Lia aynı şekilde sinirli bir şekilde cevap vericeği sırada odasının yine açılan kapısı lafını böldü. "Kimle arkadaş olduğunun farkında mısın? Son 18 yıldır benimle asla sakin bir şekilde konuşmadı." Odaya giren Jaehyun çantasını yere fırlatıp kendisini camın kenarındaki koltuğa attı. Aynı zamanda Doyoung'da kendisini Lia'nın yanına, yatağa sıkıştırmayı başarmıştı.

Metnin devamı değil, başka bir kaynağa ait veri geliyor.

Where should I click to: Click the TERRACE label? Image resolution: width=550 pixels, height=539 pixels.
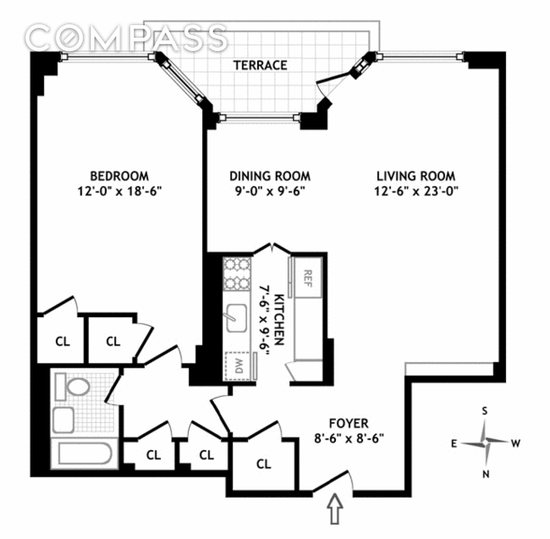click(x=261, y=66)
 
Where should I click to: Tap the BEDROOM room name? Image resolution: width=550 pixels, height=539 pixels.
click(x=120, y=176)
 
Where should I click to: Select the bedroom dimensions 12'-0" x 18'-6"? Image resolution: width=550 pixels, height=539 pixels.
click(x=120, y=191)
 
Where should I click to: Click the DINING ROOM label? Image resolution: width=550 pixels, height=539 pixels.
click(x=270, y=176)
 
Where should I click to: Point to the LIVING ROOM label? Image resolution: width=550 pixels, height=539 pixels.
click(x=416, y=176)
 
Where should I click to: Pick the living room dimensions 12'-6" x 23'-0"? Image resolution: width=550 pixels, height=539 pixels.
click(x=416, y=191)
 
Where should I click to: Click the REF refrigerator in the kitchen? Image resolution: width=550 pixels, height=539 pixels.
click(x=307, y=278)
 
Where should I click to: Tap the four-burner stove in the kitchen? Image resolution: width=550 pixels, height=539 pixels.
click(x=237, y=274)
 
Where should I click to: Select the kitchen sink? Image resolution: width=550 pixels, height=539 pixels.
click(x=236, y=318)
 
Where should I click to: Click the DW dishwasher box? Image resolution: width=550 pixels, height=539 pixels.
click(x=238, y=366)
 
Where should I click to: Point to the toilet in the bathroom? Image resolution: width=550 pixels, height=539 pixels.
click(x=72, y=386)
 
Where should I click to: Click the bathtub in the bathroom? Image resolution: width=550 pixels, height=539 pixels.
click(x=84, y=453)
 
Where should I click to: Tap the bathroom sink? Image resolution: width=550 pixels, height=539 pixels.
click(x=64, y=420)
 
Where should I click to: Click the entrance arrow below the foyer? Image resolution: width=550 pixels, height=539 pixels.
click(x=335, y=508)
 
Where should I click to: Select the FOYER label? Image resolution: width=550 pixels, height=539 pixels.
click(x=349, y=423)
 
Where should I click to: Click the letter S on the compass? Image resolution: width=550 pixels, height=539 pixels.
click(x=484, y=411)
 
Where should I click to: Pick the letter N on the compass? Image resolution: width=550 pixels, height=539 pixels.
click(x=486, y=474)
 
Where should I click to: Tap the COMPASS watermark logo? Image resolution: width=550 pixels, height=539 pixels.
click(x=127, y=37)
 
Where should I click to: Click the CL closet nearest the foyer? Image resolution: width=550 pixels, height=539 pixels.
click(x=263, y=464)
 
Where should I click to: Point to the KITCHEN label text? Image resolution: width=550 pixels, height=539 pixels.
click(x=279, y=320)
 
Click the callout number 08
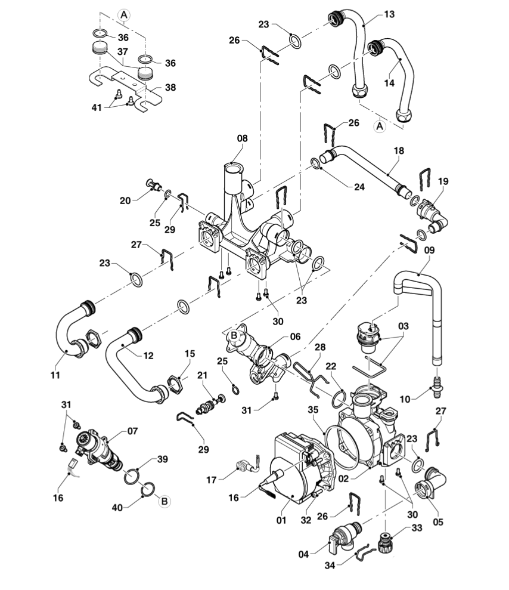point(242,138)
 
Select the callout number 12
point(148,356)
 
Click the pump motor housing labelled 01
point(295,471)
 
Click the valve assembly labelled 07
point(98,447)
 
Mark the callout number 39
point(163,459)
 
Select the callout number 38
point(170,87)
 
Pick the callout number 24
point(359,186)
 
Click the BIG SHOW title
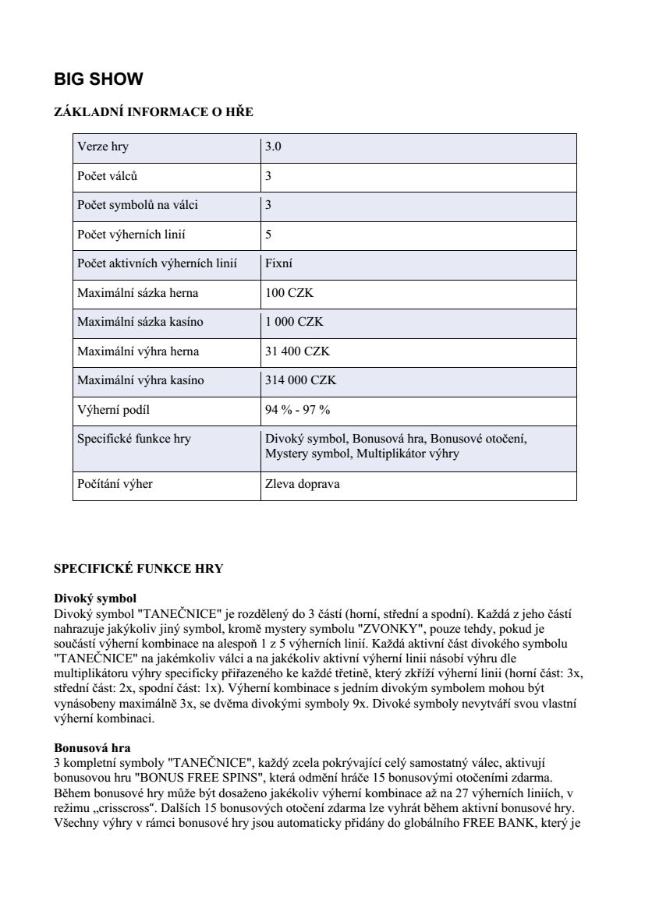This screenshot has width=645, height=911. (x=98, y=79)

"Kapa çeneni Jeffrey." Sonunda arkadaşının varlığını kabul eden Lia, kendisinden çok daha uzun olan çocuğa sokuldu. "Stresli olduğumda bana kötü davranmamayı ne zaman öğreniceksiniz?"

"Aigoo, miniğimiz niye yine stresli?"

"Miniğimiz?" Doyoung'un söylediğini duyan Jae istemsizce tiksinerek suratını buruşturdu. Gözlerini telefonundan ayırdıktan sonrada söylenmeye başladı. "Hiç çalışmadığı sınavlardan kalacağı ve ailesi tarafından laf yiyeceği için stresli, sormana gerek bile yoktu."

Lia dudaklarını büzdü. "Dersleri dinledikten sonra niye evde çalışayım ki? Çalışmak salakların işidir." Söylediği kulağa ne kadar saçma gelsede mantıklı olduğunu düşünüyordu. İlkokulu o şekilde geçtiği için üstün zekalı olduğuna inanıyordu ve tamamıyla hatalıydı.

"İşler maalesef o şekilde olmuyor." Jae güldü ve sonunda telefonunu kenara attı. "İstersen sana özel ders verebilirim."

Doyoung'a sarılan Lia hızla dikildi ve karşısındaki çocuğa bağırdı. "Senden büYÜK OLDUĞUMU ANLA ARTIK VELET! NOONA DİYECEKSİN SENİ SAYGISIZ ŞEMPAZE KILI!"

Küçük çaplı sinir krizinden sonra arkadaşı Lia'yı sakinleştirmek için onu yeniden yanına çekti.  Tüm arkadaşları artık alışmıştı, ya her zaman çok mutlu yada her zaman çok sinirli olan bir yapısı vardı. Tabiki onu en iyi şekilde doğdukları haftadan beri en yakın arkadaş olduğu Doyoung anlıyordu. Jaehyun? İki yaşından beri tanışıyor olmalarına rağmen Lia'nın gözünde her zaman sonradan gelen, rahatsızlık vermede bir numara olan arkadaşı oluyor. Hatta arkadaşı demeyelim, Doyoung'un  arkadaşı.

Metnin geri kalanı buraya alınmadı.